Sie verknüpften dieses Argument überzeugend mit Aspekten der Herbstklimata im Osten der USA und Europas, den höheren Temperaturen der sonnigen Herbsttage in den USA, seiner längeren und früheren Herbstsaison und den niedrigeren Nachttemperaturen. Das Rot in seinem Herbst ist ein Sonnenschutzmittel, das die Zellen des Blattes schützt. 

Top-botanische Arboreten und ihre Aufzeichnungen sind Datenbanken für Wissenschaftler, die ihnen helfen zu verstehen, was wir oberflächlich sehen.

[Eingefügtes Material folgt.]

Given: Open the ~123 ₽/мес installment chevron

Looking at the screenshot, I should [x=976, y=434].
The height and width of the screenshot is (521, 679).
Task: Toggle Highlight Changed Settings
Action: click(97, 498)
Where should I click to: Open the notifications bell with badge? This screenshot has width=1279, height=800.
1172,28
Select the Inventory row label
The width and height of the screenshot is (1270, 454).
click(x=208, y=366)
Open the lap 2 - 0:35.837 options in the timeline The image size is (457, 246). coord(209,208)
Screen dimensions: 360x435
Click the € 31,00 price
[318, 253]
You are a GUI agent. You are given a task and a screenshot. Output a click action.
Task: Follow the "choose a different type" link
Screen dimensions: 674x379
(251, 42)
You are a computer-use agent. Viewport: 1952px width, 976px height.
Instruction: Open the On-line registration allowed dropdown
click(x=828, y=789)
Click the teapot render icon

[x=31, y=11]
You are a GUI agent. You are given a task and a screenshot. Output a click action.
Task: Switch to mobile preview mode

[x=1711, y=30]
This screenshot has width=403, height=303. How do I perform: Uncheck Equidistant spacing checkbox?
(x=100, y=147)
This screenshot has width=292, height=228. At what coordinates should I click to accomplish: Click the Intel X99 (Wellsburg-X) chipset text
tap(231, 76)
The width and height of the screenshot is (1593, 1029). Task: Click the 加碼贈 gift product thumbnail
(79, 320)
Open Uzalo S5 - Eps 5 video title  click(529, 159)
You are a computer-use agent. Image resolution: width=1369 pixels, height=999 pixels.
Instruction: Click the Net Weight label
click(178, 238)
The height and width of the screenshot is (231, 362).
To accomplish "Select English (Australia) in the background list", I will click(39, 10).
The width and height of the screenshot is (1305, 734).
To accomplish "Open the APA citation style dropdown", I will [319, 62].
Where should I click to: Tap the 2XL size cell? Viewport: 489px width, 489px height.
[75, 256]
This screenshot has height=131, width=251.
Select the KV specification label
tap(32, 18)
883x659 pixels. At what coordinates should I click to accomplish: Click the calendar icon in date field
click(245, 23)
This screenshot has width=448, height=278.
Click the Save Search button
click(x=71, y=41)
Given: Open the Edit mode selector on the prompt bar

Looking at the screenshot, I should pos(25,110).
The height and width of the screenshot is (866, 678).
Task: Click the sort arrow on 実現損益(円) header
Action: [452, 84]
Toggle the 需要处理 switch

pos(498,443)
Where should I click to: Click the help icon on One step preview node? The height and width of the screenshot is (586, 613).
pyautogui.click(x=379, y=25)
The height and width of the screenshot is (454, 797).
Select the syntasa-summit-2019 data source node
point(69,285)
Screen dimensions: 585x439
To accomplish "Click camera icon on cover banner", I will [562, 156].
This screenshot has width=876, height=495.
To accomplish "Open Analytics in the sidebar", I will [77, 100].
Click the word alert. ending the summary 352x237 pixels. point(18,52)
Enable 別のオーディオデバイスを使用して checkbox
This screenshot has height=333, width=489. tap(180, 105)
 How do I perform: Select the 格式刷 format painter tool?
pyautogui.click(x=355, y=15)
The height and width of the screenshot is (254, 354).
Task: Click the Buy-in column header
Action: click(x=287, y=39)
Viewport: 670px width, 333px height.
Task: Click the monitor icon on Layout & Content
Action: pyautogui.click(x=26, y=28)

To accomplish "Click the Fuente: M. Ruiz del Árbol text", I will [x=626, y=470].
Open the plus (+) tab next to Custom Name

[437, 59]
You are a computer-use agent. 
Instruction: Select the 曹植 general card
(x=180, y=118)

Ihre Räume sind auch Zufluchtsorte für global gefährdete Arten, die aus gesammeltem Saatgut und Stecklingen sicher aufgezogen werden.

Ich stelle mir nicht vor, wie Blätter in einem vorlapsarischen Eden farbig werden und von den Bäumen fallen. Ich stelle mir Gottes Garten als mühsam saisonlos vor und Adam und Eva, die nie eine Winterdecke brauchen. Die Jahreszeiten kamen mit dem Sündenfall. In Bostons lebendigem Eden führt eine Explosion von Rot das laubige Jahr der Laubbäume zu Ende. In Großbritannien sind Rot-Töne seltener, nicht weil wir noch böser waren, sondern weil unsere Herbstsaison kürzer ist, weniger sonnig und weniger durch Temperaturschwankungen am Tag und in der Nacht polarisiert ist.